Carmen Cardona, a veteran of the United States Navy, applied in 2010 for service-connected disability benefits for her dependent wife.

The Veterans' Affairs Regional Office in Hartford, Connecticut, declined to recognize Cardona's marriage. Title 38 of the United States Code, which relates to veterans' benefits, defines a "spouse" as "a person of the opposite sex who is a wife or husband". The federal regulation that tracks and implements Title 38 defines "spouse" as "a person of the opposite sex" who meets certain requirements.

Cardona appealed the decision to the Board of Veterans' Appeals (BVA), which confirmed the denial of disability benefits based on its conclusion that Cardona's wife is not a "spouse" for purposes of veterans' benefits even though their marriage is valid under Connecticut law. The BVA did not reach the constitutional issues raised by Cardona's legal counsel because it claimed lack of jurisdiction and legal authority.

==Appeal to the United States Court of Appeals for Veterans Claims==

On October 13, 2011, Cardona, represented by the Jerome N. Frank Legal Services Organization at Yale Law School, filed an appeal in the CAVC against Eric K. Shinseki, the United States Secretary of Veterans Affairs.

Attorney General Eric Holder informed Congress on February 17, 2012, of his conclusion that the definition of "spouse" in Title 38 of the United States Code violates the equal protection component of the Fifth Amendment to the United States Constitution. Holder explained that neither the Department of Defense nor the Department of Veterans Affairs (DVA) had identified any justifications that would warrant treating Title 38 differently from Section 3 of the Defense of Marriage Act (DOMA), which he previously concluded violates equal protection.

On April 19, 2012, Cardona filed a brief with the court, arguing that Title 38 and Section 3 of DOMA are unconstitutional because they violate the Tenth Amendment and the equal protection component of the Fifth Amendment. Cardona also argued that the statutes are unconstitutional bills of attainder.

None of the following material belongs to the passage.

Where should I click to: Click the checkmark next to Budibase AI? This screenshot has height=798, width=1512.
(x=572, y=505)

In a May 4 letter, DVA informed the speaker of the house that it would not defend the denial of benefits to veterans married to same-sex spouses on equal protection grounds. On May 21, the Bipartisan Legal Advisory Group (BLAG) of the U.S. house of representatives filed an unopposed motion to intervene in the case, which the court granted on May 21. and on August 31 filed a brief defending the constitutionality of the statutes.

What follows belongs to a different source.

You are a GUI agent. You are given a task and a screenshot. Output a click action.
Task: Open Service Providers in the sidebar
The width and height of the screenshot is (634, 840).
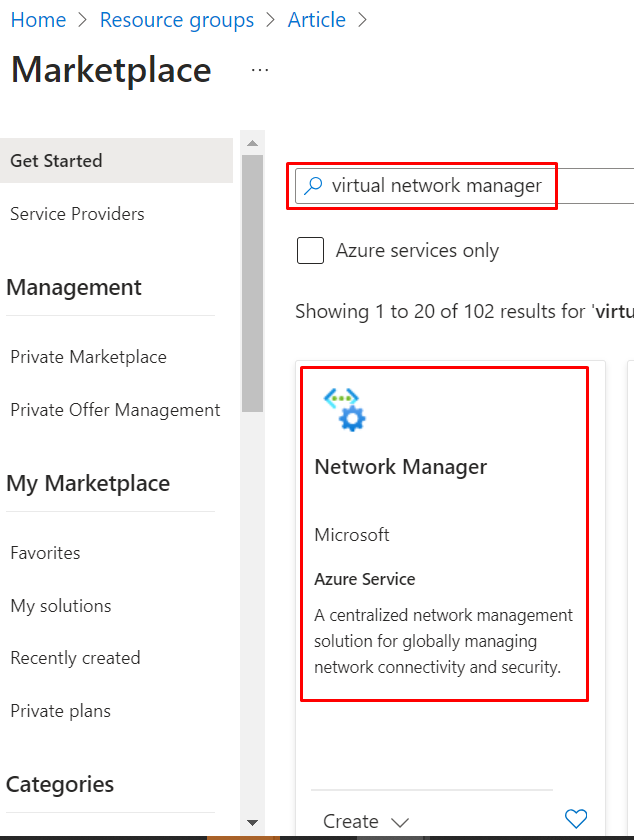[77, 214]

Oral argument was originally scheduled for November 29, 2012. On November 8, BLAG requested it be postponed for forty-five days, pending the U.S. Supreme Court's disposition of petitions for writs of certiorari in several other cases challenging the constitutionality of Section 3 of DOMA (Massachusetts v. United States Department of Health and Human Services, Gill v. Office of Personnel Management, Golinski v. Office of Personnel Management, Windsor v. United States, and Pedersen v. Office of Personnel Management). The court granted the delay over Cardona's objections. On December 18, 2012, the court, sua sponte, ordered the case "stayed pending resolution of Windsor or until further order of the Court."

On June 26, 2013, the U.S. Supreme Court issued a 5–4 decision in United States v. Windsor declaring Section 3 of DOMA to be unconstitutional "as a deprivation of the liberty of the person protected by the Fifth Amendment." Nine months later, the CAVC dismissed the appeal in Cardona v. Shinseki as moot after the Secretary of Veterans Affairs advised the Court that he would neither defend nor enforce 38 U.S.C. § 101(31). Cardona subsequently received full payment of her spousal benefits, retroactive to her date of application.

===Amicus briefs===

Six amicus ("friend of the court") briefs were filed in the case, all in support of Cardona.

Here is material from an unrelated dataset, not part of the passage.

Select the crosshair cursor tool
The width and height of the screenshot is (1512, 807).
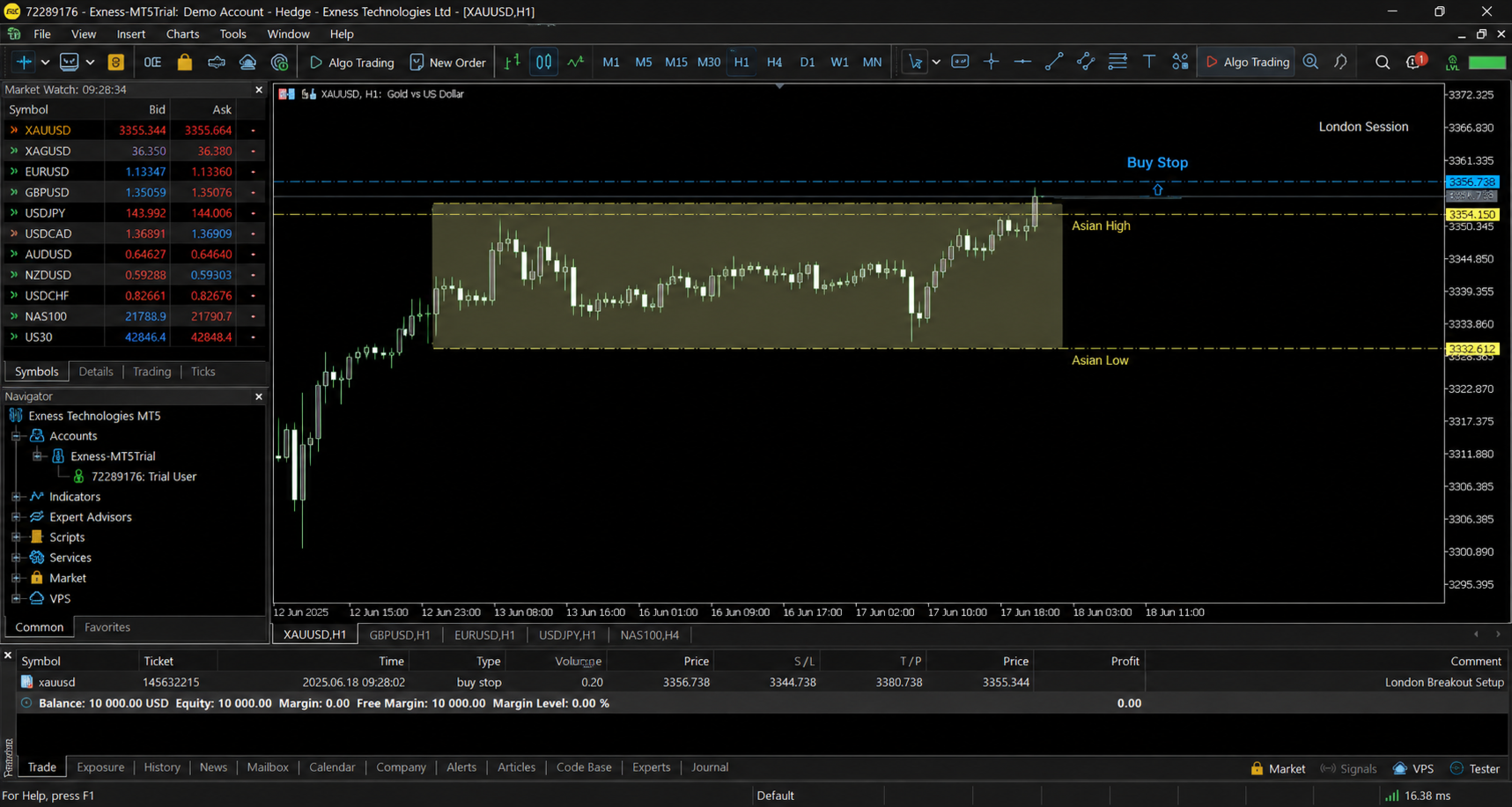[992, 62]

The Connecticut attorney general argued that the federal statutes and regulations violate the Tenth Amendment to the United States Constitution by intruding on the state's sovereign authority to determine the marital status of its citizens and to guarantee all married couples equal rights and benefits under the law.

Vietnam Veterans of America, Iraq and Afghanistan Veterans of America, Servicemembers Legal Defense Network, Service Women's Action Network, Vets4Vets, and Connecticut Veterans Legal Center argued that the federal statutes and regulations violate the equal protection component of the Fifth Amendment to the United States Constitution. They also argued that the interpretation of them by the Department of Veterans Affairs and the Board of Veterans' Appeals was inconsistent with the intent of Congress.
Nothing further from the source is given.